Now her bosom rose and fell tumultuously. She
was beginning to recognize this thing that was
approaching to possess her, and she was striving
to beat it back with her will--as powerless as her
two white slender hands would have been. When
she abandoned herself a little whispered word
escaped her slightly parted lips. She said it over
and over under the breath: "free, free, free!" The
vacant stare and the look of terror that had
followed it went from her eyes. They stayed keen
and bright. Her pulses beat fast, and the coursing
blood warmed and relaxed every inch of her
body.
She did not stop to ask if it were or were not a
monstrous joy that held her. A clear and exalted
perception enabled her to dismiss the suggestion
as trivial. She knew that she would weep again
when she saw the kind, tender hands folded in
death; the face that had never looked save with
love upon her, fixed and gray and dead. But she
saw beyond that bitter moment a long procession
of years to come that would belong to her
absolutely. And she opened and spread her arms
out to them in welcome.
There would be no one to live for during those
coming years; she would live for herself. There
would be no powerful will bending hers in that
blind persistence with which men and women
believe they have a right to impose a private will
upon a fellow-creature. A kind intention or a cruel
intention made the act seem no less a crime as
she looked upon it in that brief moment of
illumination.
And yet she had loved him--sometimes. Often she
had not. What did it matter! What could love, the
unsolved mystery, count for in the face of this
possession of self-assertion which she suddenly
recognized as the strongest impulse of her being!

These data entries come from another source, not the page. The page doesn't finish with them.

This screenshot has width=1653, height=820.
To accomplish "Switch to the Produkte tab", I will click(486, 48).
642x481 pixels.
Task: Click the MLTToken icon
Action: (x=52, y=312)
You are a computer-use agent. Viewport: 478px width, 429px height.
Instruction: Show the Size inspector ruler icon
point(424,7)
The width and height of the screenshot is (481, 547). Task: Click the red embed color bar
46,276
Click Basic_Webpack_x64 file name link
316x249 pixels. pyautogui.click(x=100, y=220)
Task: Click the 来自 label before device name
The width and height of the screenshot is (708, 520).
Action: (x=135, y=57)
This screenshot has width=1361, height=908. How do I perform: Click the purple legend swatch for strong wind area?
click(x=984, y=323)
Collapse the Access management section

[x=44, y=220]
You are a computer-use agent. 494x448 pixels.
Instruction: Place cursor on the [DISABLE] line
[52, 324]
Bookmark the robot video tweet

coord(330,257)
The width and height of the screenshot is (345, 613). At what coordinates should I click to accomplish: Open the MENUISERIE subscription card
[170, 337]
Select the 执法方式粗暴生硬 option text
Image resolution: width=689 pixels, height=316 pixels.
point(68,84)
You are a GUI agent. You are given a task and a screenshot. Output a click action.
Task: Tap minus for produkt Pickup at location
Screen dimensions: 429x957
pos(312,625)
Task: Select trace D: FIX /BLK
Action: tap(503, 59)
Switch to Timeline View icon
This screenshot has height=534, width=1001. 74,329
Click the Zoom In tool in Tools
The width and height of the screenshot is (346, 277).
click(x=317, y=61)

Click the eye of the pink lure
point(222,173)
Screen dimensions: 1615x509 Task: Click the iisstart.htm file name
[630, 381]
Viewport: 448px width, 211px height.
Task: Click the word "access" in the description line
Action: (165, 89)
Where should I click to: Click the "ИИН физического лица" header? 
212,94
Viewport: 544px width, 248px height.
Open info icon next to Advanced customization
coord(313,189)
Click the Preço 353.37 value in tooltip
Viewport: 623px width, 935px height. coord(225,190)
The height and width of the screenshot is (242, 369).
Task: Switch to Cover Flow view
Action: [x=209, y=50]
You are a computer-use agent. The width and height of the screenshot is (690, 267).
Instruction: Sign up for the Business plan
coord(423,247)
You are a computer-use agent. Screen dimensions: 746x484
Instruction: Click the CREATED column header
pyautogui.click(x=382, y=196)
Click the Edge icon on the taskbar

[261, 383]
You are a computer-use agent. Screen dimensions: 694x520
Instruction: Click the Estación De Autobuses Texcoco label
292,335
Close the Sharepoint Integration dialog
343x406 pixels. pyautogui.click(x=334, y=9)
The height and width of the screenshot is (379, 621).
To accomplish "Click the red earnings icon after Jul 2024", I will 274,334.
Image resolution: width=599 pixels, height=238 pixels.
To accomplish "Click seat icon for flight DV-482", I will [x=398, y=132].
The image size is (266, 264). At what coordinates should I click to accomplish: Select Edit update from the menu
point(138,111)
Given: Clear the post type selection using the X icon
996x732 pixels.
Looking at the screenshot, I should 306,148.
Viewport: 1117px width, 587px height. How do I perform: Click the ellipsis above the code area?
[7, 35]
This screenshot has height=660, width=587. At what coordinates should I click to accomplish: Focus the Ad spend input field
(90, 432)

"Free! Body and soul free!" she kept whispering.
Josephine was kneeling before the closed door
with her lips to the keyhole, imploring for
admission. "Louise, open the door! I beg; open
the door--you will make yourself ill. What are you
doing, Louise? For heaven's sake open the door."
"Go away. I am not making myself ill." No; she
was drinking in a very elixir of life through that
open window.
Her fancy was running riot along those days
ahead of her. Spring days, and summer days, and
all sorts of days that would be her own. She
breathed a quick prayer that life might be long. It
was only yesterday she had thought with a
shudder that life might be long.
She arose at length and opened the door to her
sister's importunities. There was a feverish
triumph in her eyes, and she carried herself
unwittingly like a goddess of Victory. She clasped
her sister's waist, and together they descended
the stairs. Richards stood waiting for them at the
bottom.
Someone was opening the front door with a
latchkey. It was Brently Mallard who entered, a
little travel-stained, composedly carrying his grip-
sack and umbrella. He had been far from the
scene of the accident, and did not even know
there had been one. He stood amazed at
Josephine's piercing cry; at Richards' quick
motion to screen him from the view of his wife.
When the doctors came they said she had died of
heart disease--of the joy that kills.